The boys and Asuma are all shocked. Despite the injuries she’d supposedly sustained, Ino’s only surprise is that her bounty is as high as it is. The girl’s thirteen, she thinks. There’s only so much damage she can do.

Maybe, though, it’s enough to convince Sakura her old teammate isn’t so wonderful, and she and Ino can return to their friendship in peace.

 

 

In Kumogakure, Tenten and Neji become chuunin, and she treats herself to a couple hours at the local hot springs, away from boys and fights. She’s barely there ten minutes, though, before someone says, “Hey, you’re from Konoha, right?”

On normal occasions, Tenten would never consider herself a shy girl, but there was nothing easy about that tournament. She’s not in the mood to talk to anyone. “Yeah,” she answers anyway, not wanting to be rude. “Who’s asking?”

That someone is, of course, a girl, and she and her friend introduce themselves as Kaoru and Mina, natives of Kumo. After Tenten introduces herself, too, Mina says, “There’s this bet in our team. Do you know Uchiha Sasuke?”

“Yeah,” Tenten says, surprised. “Everyone knows who Sasuke is.”

Kaoru whoops, hot water splashing in her enthusiasm, as Mina frowns. “I _told_ you any Konoha-nin we asked would know her,” Kaoru says. “Third one now, you can’t deny it. You owe me fifty ryo.”

“Fine, fine,” Mina says. “Later.” Then, to Tenten, she adds, “The bet was that if we asked three Konoha-nin in a row about her, they’d all know at least her name. I thought it was total bullshit. She’s only so talked about here because she killed some Wind Country Daimyo while his pants were down, which is bad because she’s a missing-nin, but still pretty funny. So, was she always completely nuts, or is this a new thing?”

“Um, new thing, actually,” Tenten says, remembering the little girl who clung at Kurenai’s hand during Yuki and Kichiro’s funeral, silent with tears wetting her cheeks. “It’s a long story. We don’t hear about her much in Konoha, though.”

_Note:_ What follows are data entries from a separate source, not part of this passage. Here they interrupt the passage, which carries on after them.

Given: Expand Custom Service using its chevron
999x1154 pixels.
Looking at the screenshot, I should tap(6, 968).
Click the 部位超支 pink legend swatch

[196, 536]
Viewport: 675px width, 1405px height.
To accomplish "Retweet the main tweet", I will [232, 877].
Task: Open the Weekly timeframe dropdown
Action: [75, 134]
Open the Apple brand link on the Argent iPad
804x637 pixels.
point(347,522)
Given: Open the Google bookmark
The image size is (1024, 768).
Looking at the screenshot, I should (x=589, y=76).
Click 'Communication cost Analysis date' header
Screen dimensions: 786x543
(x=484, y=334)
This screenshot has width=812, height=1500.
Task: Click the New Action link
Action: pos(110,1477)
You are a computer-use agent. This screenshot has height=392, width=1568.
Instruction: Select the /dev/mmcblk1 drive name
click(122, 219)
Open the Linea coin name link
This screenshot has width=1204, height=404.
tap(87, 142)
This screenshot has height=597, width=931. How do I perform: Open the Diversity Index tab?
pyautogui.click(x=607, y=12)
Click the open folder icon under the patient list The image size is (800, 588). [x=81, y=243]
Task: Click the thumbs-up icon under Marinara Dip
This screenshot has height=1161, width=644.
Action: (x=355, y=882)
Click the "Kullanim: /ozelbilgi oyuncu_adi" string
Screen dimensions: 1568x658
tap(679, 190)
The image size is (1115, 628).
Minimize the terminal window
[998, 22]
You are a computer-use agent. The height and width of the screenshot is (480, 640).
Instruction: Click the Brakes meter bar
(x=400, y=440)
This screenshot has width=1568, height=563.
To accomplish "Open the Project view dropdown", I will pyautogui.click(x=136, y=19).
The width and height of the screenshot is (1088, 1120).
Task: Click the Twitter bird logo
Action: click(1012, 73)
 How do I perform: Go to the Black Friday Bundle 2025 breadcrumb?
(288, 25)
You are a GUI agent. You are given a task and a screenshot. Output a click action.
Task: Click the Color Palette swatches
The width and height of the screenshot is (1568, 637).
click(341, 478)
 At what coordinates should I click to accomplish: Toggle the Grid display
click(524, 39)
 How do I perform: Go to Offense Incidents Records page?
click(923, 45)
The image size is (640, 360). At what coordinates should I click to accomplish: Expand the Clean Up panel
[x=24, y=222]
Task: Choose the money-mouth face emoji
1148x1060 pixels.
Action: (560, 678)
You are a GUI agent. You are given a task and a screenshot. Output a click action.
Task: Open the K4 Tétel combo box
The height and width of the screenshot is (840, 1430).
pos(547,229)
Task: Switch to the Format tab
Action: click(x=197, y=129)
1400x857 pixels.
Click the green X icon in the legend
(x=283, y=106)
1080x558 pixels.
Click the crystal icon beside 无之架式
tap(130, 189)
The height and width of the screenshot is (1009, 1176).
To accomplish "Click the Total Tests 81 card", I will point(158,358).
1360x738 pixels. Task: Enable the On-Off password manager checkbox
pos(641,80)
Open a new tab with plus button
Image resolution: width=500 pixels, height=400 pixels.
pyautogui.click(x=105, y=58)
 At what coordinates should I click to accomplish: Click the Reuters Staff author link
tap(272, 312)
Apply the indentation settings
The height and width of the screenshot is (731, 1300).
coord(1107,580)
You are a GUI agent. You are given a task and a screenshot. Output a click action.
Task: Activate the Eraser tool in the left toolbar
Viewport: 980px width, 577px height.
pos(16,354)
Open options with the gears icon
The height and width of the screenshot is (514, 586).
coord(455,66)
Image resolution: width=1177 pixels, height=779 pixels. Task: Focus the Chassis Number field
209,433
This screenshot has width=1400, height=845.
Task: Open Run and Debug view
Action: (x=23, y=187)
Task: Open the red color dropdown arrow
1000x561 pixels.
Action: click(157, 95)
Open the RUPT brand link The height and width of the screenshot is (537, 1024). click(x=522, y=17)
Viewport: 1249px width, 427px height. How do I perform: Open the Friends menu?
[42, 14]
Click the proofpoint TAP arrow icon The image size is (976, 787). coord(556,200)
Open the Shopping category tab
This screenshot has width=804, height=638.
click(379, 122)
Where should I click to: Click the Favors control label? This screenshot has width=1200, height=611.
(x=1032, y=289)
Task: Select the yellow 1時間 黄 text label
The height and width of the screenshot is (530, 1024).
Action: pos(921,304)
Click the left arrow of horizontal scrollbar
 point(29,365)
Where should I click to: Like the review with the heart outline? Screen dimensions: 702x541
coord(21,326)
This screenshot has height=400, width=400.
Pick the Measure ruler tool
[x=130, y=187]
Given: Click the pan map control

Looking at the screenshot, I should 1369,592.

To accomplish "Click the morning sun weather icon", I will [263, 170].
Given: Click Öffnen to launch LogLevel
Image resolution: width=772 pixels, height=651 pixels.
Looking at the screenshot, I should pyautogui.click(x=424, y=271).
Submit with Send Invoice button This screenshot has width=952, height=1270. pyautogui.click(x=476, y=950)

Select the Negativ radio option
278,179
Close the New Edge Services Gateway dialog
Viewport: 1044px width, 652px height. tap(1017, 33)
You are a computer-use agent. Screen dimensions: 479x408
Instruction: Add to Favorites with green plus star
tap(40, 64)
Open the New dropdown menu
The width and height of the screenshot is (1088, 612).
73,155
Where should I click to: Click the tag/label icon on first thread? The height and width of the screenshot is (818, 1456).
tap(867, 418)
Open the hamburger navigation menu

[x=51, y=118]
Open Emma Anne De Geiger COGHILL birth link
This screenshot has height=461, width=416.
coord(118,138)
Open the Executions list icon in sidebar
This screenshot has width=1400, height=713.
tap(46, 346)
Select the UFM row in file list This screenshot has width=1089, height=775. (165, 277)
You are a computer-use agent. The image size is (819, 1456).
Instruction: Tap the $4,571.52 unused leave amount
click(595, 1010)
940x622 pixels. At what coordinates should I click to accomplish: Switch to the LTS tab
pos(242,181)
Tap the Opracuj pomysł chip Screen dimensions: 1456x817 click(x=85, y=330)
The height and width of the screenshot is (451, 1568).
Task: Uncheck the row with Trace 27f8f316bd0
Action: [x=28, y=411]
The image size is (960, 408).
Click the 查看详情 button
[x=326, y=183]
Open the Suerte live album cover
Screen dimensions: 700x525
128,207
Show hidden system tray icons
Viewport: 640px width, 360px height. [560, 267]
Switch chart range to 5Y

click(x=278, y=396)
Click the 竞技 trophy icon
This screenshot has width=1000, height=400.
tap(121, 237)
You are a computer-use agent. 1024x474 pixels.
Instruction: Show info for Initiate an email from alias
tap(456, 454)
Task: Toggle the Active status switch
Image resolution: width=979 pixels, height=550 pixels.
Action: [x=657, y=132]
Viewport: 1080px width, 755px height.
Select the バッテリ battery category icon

With something close to a laugh, a woman eavesdropping on the conversation says, “Haven’t you ever heard the line about the Harbinger of Amegakure? ‘Fire’s the only thing to ward her away.’ That all started because no Konoha-nin ever had any stories of her. Just because her name is the Harbinger of the Akatsuki now doesn’t mean she’s a different person. And she didn’t catch the Wind Daimyo with his pants down by accident, girl—you only pull of something like that if you fuck him first.”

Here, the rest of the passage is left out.